Esse é outro mito perigoso. O blog do Ministério da Saúde diz: “Os repelentes não têm um efeito eficaz no controle do mosquito. O certo é evitar acumular água parada, fazer soluções à base de água sanitária. Colocar areia nos pratinhos dos vasos é o melhor meio para evitar o ciclo de reprodução do Aedes aegypti.”.
Na Polinésia Francesa (onde houve surto de zika em 2013), médicos encontraram partículas do vírus no leite materno. Mas ainda não se sabe se existe transmissão para o bebê porque nem todo vírus encontrado no leite é transmitido. Essa questão remete ao mesmo tipo de situação de mães portadoras de hepatite C, em que os investigadores concluíram que o aleitamento materno não apresenta risco para transmissão do vírus. É orientação do Centro de Vigilância Epidemiológica (CVE) do Estado de São Paulo não suspender o aleitamento materno quando a mãe é portadora do vírus da hepatite C sem infecção associada com HIV, com orientação sobre o possível risco de transmissão se houver fissura nos mamilos com presença de sangue. Segundo dados do CDC, a transmissão raramente ocorre de mãe para filho. Ainda de acordo com esse documento, “até agora, não há relatos de crianças infectadas pelo zika vírus através da amamentação. Pelos benefícios do aleitamento, mães devem ser encorajadas a amamentar mesmo em áreas onde o zika vírus for encontrado”.

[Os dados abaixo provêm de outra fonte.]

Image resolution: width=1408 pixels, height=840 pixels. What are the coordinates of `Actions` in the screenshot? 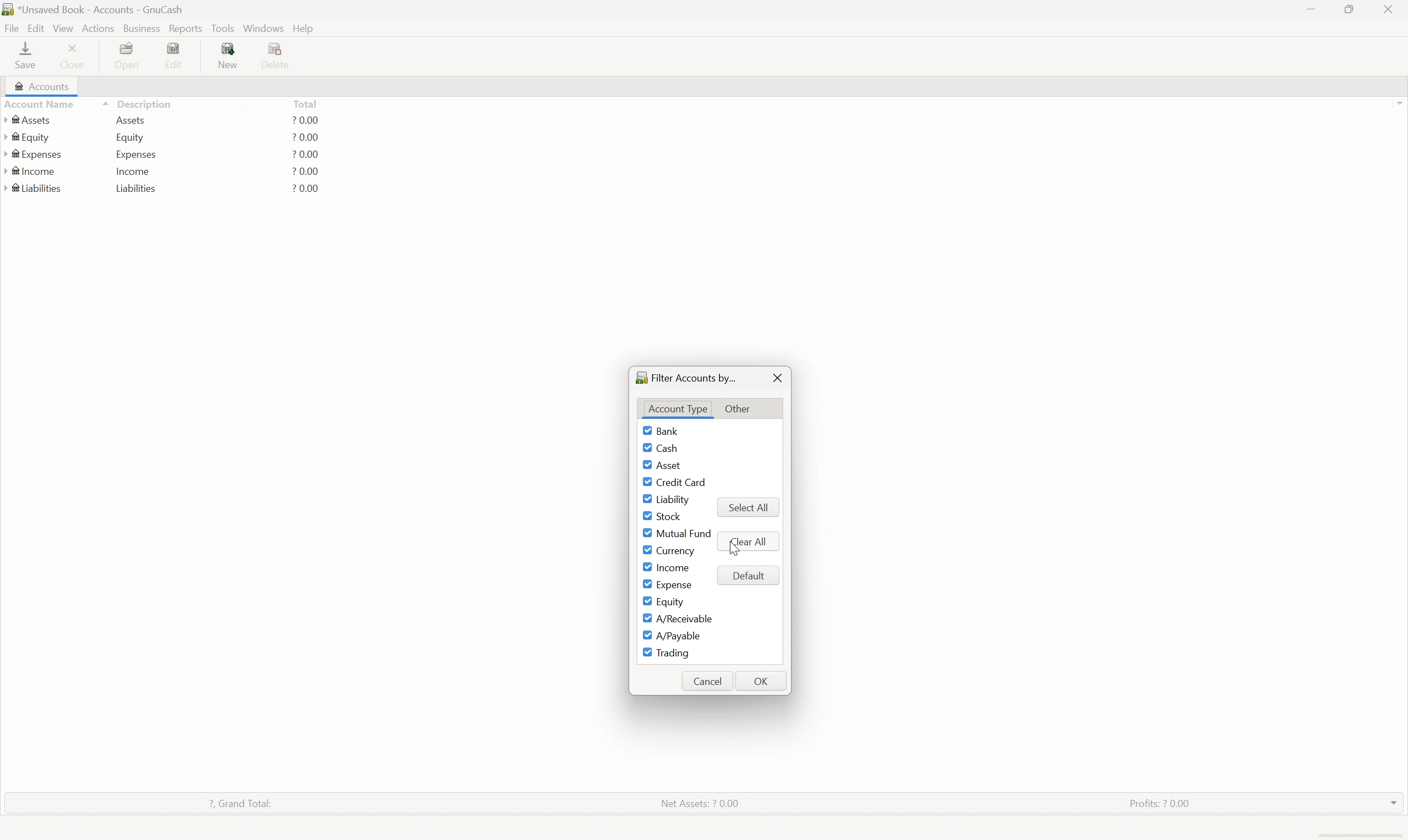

Essa é uma informação recente, divulgada de forma irresponsável através das redes sociais. A Síndrome da rubéola congênita, quando afeta a gestante, pode trazer malformações, entre elas a microcefalia (retardo no crescimento intrauterino – 43%, anormalidades viscerais – 50 a 75%, microcefalia – 39%, manifestações cutâneas -20 a 50% e microftalmia – 20%). No dia 2 de dezembro, o Brasil recebeu um certificado da Organização Mundial de Saúde, considerando a rubéola e a síndrome da rubéola congênita, oficialmente, eliminadas no país (últimos casos de transmissão no país em 2008 e 2009,). O calendário nacional de vacinação prevê que a vacina da rubéola deve ser aplicada aos 12 e 15 meses, (dentro da tríplice viral – sarampo, caxumba e rubéola). Ela é uma vacina produzida com vírus vivos e atenuados, que não são capazes de provocar as três doenças. É possível tomar essa vacina em outros momentos da vida, mas nunca durante a gestação. A vacina contra a rubéola é especialmente indicada para mulheres em idade fértil – entre 15 e 29 anos – para evitar pegar a doença durante a gravidez. As mulheres grávidas que não foram vacinadas antes da gestação devem receber a vacina somente após o parto.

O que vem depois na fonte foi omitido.